Editorial
Actualizado 25/10/201503:35
La confesión del fiscal que acusó al dirigente opositor venezolano Leopoldo López de que las pruebas del juicio en su contra son falsas es un hecho de extraordinaria gravedad. Frankin Nieves desveló ayer «la farsa» judicial tras huir de su país junto a toda su familia. Explicó que se había visto obligado a inculpar a López presionado por sus superiores del Ministerio Fiscal, que le habían amenazado con la destitución si no cumplía la orden. Pero que tras meses de «angustia» tomó la decisión de abandonar Venezuela y contar la verdad. Y no es un momento escogido al azar, ya que la próxima semana la Fiscalía venezolana debe responder a la apelación presentada por los abogados de Leopoldo López, tras la reciente sentencia que le ha condenado a casi 14 años de cárcel.
De entrada, en cualquier país democrático esta confesión habría provocado ya un auténtico terremoto político y judicial, con la correspondiente depuración de responsabilidades al más alto nivel. Y, en paralelo, Leopoldo López habría sido puesto de inmediato en libertad, como mucho a la espera de un nuevo juicio imparcial y con todas las garantías procesales. Pero, claro, estamos hablando de Venezuela, un país que hace ya mucho tiempo se desliza por la pendiente del autoritarismo y que en muchos aspectos es una auténtica dictadura. Por ello, desde Caracas la revelación del fiscal sólo ha tenido como respuesta un ataque en la machacona línea de siempre:la de culpar a toda la oposición de orquestar campañas conspiranoicas para desestabilizar al régimen. Y, claro está, la liberación del líder opositor ni se contempla.
Todo en el caso Leopoldo López ha puesto en evidencia desde el primer día cómo al Gobierno de Maduro no le tiembla el pulso a la hora de encarcelar a sus rivales políticos para deshacerse de la oposición, igual que ha ocurrido también, por ejemplo, con el alcalde caraqueño Antonio Ledezma. López fue arrestado en febrero de 2014, tras encabezar una masiva manifestación contra el régimen. En aquellos días, toda Venezuela ardía en protestas que ocasionaron más de 40 víctimas mortales, muchas por excesos policiales. Las ONG denunciaron la represión gubernamental.
Pues bien, López ha pasado más de año y medio encarcelado en condiciones draconianas hasta la celebración del juicio. Y el mes pasado un tribunal le condenó a 13 años por instigación pública, asociación para delinquir, daños a la propiedad e incendio. Una condena ya de por sí inaudita, con la que la juez del caso incluso fue más lejos de la pena que solicitaba el fiscal. El mismo que ahora sabemos no podía conciliar el sueño por la angustia de saber que todo era una farsa procesal con pruebas inventadas ad hoc.

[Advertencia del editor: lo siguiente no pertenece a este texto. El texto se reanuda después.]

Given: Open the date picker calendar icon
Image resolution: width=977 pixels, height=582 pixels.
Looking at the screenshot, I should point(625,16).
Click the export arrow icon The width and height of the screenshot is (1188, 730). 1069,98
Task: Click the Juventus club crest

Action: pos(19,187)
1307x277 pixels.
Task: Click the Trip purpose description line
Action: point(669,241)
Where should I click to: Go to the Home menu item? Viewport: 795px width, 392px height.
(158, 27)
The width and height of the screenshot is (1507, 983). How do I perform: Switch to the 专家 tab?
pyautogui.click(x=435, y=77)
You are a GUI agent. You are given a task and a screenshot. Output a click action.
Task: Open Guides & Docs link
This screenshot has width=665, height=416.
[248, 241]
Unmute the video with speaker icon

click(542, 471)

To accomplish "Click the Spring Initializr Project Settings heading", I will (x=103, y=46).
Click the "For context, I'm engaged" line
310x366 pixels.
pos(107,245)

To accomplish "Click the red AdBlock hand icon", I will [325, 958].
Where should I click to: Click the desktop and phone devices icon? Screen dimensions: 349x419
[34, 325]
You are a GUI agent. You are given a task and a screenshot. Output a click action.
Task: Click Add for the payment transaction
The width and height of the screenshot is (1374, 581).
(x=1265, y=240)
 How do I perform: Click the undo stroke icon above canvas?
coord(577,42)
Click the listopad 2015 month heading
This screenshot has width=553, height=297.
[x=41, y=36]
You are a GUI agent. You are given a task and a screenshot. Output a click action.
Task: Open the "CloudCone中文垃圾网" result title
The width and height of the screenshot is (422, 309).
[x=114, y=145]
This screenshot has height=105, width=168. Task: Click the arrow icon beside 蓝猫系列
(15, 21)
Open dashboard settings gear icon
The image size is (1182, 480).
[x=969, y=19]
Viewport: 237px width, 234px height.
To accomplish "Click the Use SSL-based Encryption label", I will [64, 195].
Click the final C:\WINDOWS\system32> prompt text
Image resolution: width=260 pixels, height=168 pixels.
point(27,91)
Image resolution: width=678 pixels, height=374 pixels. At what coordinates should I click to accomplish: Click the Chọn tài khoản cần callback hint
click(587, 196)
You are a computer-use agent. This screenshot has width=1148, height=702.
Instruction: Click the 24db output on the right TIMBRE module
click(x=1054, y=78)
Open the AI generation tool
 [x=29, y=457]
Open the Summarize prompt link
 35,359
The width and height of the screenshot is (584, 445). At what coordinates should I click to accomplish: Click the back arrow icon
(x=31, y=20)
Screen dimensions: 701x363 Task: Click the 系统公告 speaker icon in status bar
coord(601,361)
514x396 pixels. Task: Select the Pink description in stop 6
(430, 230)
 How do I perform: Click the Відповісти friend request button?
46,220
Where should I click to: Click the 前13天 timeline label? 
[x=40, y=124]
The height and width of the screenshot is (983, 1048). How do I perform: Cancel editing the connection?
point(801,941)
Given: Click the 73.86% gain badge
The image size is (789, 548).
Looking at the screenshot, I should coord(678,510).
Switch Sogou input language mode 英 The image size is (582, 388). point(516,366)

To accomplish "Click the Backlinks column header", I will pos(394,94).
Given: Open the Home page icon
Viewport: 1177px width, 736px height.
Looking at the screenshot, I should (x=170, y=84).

El comisionado para los derechos humanos de la ONU exigió hace meses la puesta en libertad de López. Y numerosos mandatarios internacionales mediaron por él en una campaña que tuvo al ex presidente Felipe González como asesor de los abogados defensores, aunque el régimen de Maduro le impidió siquiera poder acceder a una sesión en los tribunales. Pero el nuevo giro del caso debe obligar a toda la comunidad internacional a actuar. Y cabe esperar que la presión política consiga que el juicio a López sea revocado. El papel de los gobiernos de los países vecinos de Venezuela es clave. No pueden seguir callados ante el sistemático pisoteo de los derechos humanos y las libertades individuales del régimen bolivariano. Y ante un caso tan palmario, seguir mirando hacia otro lado les haría cómplices de tamaña tropelía.
Y lo peor de todo es que la descarada falta de división de poderes en Venezuela, con una Justicia absolutamente supeditada y entregada a la causa oficialista, no permite confiar en que las decisivas elecciones parlamentarias del próximo 6 de diciembre se vayan a desarrollar ni con limpieza ni con reglas de juego democráticas.